Pelaksanaan OTT tersebut dikonfirmasi oleh Ketua KPK Setyo Budiyanto. Dia menyebut lembaga antirasuah sampai saat ini terus mengusut peristiwa tersebut. “Benar, masih pendalaman,” kata Setyo saat dikonfirmasi.
Namun Setyo tak menjelaskan lebih detail terkait peristiwa tertangkap tangan. Termasuk jenis dan konstruksi perkara yang terjadi di titik OTT.

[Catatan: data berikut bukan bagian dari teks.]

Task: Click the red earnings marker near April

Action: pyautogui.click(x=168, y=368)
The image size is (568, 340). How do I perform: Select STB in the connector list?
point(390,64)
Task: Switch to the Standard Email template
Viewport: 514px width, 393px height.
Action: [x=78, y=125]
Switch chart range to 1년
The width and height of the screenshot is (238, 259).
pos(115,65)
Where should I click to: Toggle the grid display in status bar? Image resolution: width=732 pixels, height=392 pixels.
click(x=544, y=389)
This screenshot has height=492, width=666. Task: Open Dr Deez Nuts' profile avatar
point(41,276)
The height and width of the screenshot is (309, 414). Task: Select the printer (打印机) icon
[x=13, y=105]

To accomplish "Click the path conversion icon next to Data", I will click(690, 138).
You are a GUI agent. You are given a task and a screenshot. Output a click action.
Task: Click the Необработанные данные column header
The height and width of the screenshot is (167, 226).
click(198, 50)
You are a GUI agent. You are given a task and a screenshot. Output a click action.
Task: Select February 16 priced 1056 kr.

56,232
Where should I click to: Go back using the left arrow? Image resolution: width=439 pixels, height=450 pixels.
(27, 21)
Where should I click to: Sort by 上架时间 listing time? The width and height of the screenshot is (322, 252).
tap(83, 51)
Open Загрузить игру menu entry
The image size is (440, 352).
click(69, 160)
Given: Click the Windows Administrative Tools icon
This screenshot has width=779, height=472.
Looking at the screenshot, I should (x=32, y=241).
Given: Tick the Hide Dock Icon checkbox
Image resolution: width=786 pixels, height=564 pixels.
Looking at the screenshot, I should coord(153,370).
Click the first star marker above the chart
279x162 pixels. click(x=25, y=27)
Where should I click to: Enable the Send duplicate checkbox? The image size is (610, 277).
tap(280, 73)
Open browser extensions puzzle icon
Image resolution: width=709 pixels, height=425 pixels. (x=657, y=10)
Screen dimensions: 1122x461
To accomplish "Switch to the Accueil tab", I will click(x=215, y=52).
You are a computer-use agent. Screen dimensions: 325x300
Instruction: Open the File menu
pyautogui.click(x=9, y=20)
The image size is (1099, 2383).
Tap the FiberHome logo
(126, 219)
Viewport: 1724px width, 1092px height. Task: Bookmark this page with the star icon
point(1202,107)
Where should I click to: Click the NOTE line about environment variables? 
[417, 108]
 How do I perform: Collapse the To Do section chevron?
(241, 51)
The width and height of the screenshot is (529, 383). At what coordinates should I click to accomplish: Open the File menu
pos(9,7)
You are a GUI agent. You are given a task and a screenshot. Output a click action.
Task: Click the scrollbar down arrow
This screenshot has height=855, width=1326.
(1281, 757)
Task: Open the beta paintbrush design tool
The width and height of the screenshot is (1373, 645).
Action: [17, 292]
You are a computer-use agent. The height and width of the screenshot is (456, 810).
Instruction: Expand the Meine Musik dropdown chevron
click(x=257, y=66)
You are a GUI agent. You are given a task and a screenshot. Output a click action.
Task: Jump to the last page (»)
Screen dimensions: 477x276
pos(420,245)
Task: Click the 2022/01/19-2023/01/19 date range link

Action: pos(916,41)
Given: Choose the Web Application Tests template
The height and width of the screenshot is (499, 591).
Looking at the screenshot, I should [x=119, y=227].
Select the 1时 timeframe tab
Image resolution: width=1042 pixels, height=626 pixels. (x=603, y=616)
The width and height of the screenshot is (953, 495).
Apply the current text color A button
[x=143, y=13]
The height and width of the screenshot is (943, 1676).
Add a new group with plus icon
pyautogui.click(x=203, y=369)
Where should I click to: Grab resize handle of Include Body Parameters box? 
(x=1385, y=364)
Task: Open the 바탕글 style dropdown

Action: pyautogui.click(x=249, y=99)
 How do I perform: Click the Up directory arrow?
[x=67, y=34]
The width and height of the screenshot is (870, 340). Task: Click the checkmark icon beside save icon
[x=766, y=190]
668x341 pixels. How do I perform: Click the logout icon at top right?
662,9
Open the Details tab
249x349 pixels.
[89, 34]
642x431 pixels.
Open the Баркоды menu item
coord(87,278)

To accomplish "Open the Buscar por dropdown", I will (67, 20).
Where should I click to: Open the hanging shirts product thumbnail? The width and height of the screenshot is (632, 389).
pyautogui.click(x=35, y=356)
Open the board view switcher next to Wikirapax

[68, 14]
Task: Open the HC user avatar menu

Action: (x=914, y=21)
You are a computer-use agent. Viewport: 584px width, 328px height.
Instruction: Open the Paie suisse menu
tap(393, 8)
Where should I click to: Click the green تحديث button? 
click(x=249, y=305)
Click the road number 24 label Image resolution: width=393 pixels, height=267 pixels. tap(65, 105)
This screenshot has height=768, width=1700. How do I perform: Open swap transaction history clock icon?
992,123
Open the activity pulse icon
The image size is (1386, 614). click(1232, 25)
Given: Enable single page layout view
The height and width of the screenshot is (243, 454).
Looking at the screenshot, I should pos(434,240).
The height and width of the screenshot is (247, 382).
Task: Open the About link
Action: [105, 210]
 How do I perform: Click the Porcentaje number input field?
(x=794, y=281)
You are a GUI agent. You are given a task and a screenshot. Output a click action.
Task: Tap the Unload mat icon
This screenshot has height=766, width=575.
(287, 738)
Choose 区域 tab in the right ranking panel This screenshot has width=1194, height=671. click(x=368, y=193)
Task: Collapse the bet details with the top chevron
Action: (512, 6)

Setyo hanya menyatakan saat ini KPK telah melakukan OTT di Kantor Pertanahan Bogor. Peristiwa itu juga disebut olehnya menyasar pihak-pihak lainnya. “Kantah dan beberapa pihak lain,” ucapnya.
Kini KPK memiliki waktu 1×24 jam untuk menentukan status hukum pihak-pihak yang diamankan dalam OTT di BPN Bogor.